§ **GIVEN TASK**: The forum thread below opens with a post from someone who wants to expand a mantid collection. List every kind of mantid that this post says the writer wants to add.

§ **SELECTED EXCERPT**:
****************

I am new to the hobby, sort of. smile.gif I have caught mantids when I was a kid, though a few years ago I found one in a furniture store in Hawaii and brought it home. I have always been fascinated by bugs and critters. I now have 4 C. pictipennis and 1 Mystery Mantid and I can't be happier with them. In the future I want to expand my collection to include Boxers, Ants, Taiwan Flowers, Gambian Spotted Eye Flowers, Orchids, Giant Shields, Peacocks, and more or less biggrin.gif I also keep Lygodactylus williamsi geckos (1.2 group plus 4+ eggs), 1.4 Leopard geckos, a dwarf rabbit, a juvenile sulcata tortoise, a pug, a mutt dog, and various butterfly larvae (mostly black and pipevine swallowtails, monarchs and gulf fritillaries) during the year. We also have a butterfly garden that serves as a certified wildlife habitat (we've seen leopard frogs, toads, anoles, skinks, Meditteranean geckos, fence lizards, millipedes, sowbugs, several species of bees and wasps, skippers, painted ladies, monarchs, queens, blues, hawkmoths, swallowtails, snails, hover flies, milkweed bugs, mantids, ants and so much more!!)

I have a 1 year old son that I hope will love bugs and critters and nature as much as I do when he gets older!


----------



## mantidsaresweet (Sep 7, 2009)

Welcome from Ohio.


----------



## PhilinYuma (Sep 7, 2009)

Welcome from Yuma AZ!


----------



## cloud jaguar (Sep 7, 2009)

welcome from smoggy los angeles


----------



## grant (Sep 7, 2009)

Welcome from Florida,

P.s

Those geckos you have are very cool


----------



## [email protected] (Sep 7, 2009)

[SIZE=14pt]Yellow from P-town Co, my little girl loves all of our rep's and bug's I think your son would too  [/SIZE]


----------



## ismart (Sep 7, 2009)

Welcome to the forum!


----------



## d17oug18 (Sep 7, 2009)

noodles lol welcome to the forum, im douglas!


----------



## Rick (Sep 7, 2009)

Welcome


----------



## revmdn (Sep 7, 2009)

Yo! From Philly.


----------



## vera_renczi (Sep 8, 2009)

Nice to meet you noodles! :lol:


----------



## davestreasurechest (Sep 19, 2009)

welcome! from Kansas


----------



## hibiscusmile (Sep 20, 2009)

Howdy, from OHIO


----------



## Boxer_Bug (Sep 20, 2009)

Welcome to the Arthropod HQ.


----------



## Katnapper (Sep 21, 2009)

Hi Jen!




Very nice to meet you and glad to have you here.  Sounds like you've got "the bug" like most of us, hehe. Glad you found the forum here and hope you'll find much information to help you, as well as make some friends along the way. Looking forward to seeing you around the boards. (Like your nickname too, hehe)!


----------

****************

§ **DATASET SECTION**:

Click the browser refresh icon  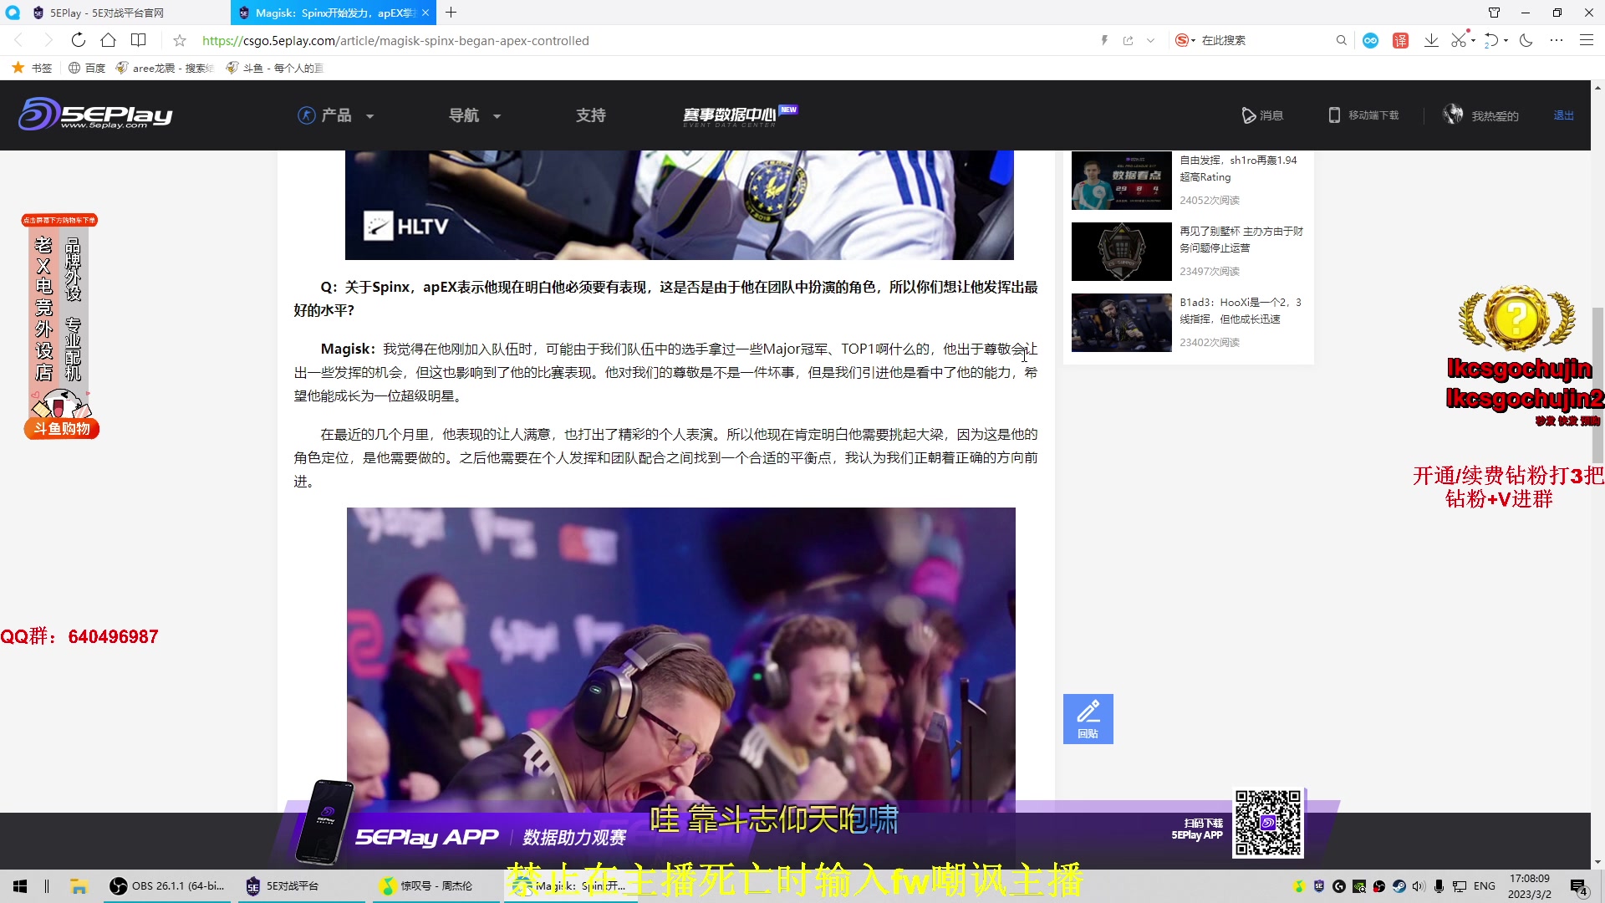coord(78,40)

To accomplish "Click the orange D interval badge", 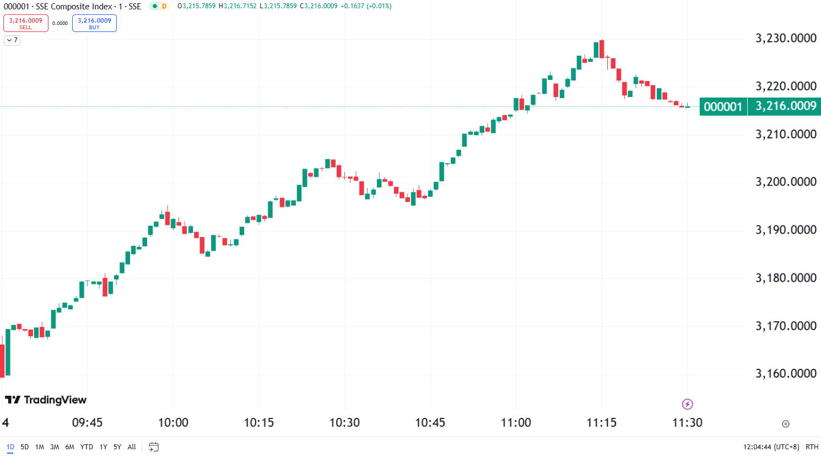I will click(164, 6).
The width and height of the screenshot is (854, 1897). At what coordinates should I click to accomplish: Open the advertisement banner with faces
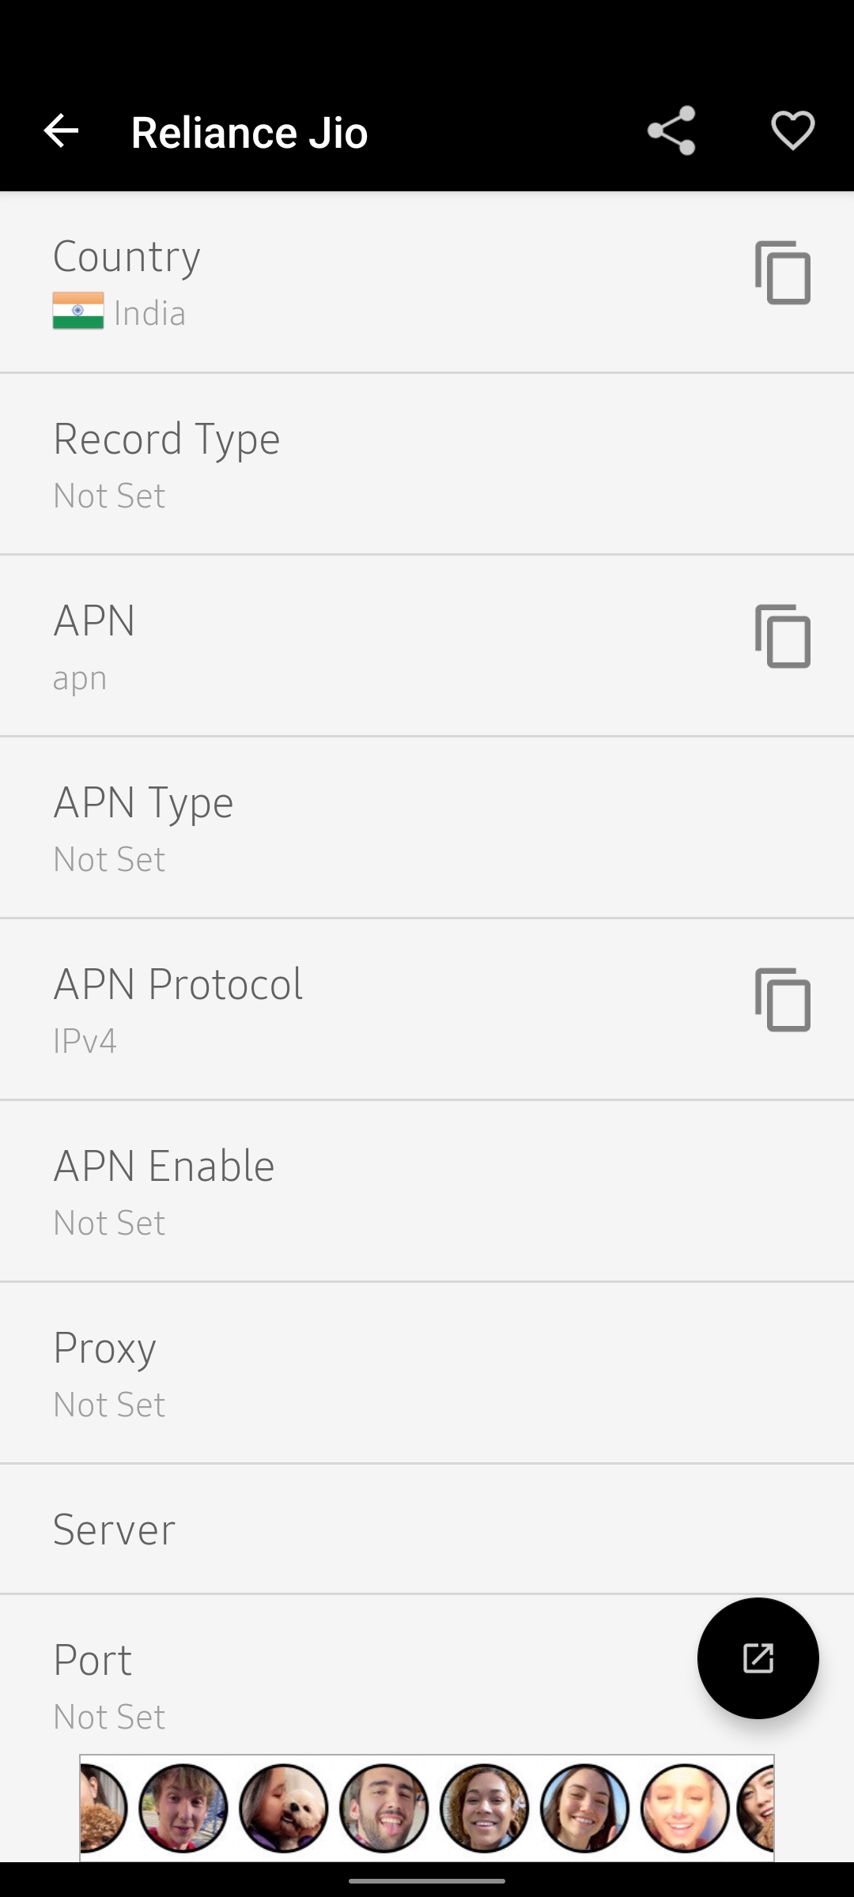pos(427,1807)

****************

§ **TASK ANSWER**: Boxers, Ants, Taiwan Flowers, Gambian Spotted Eye Flowers, Orchids, Giant Shields, Peacocks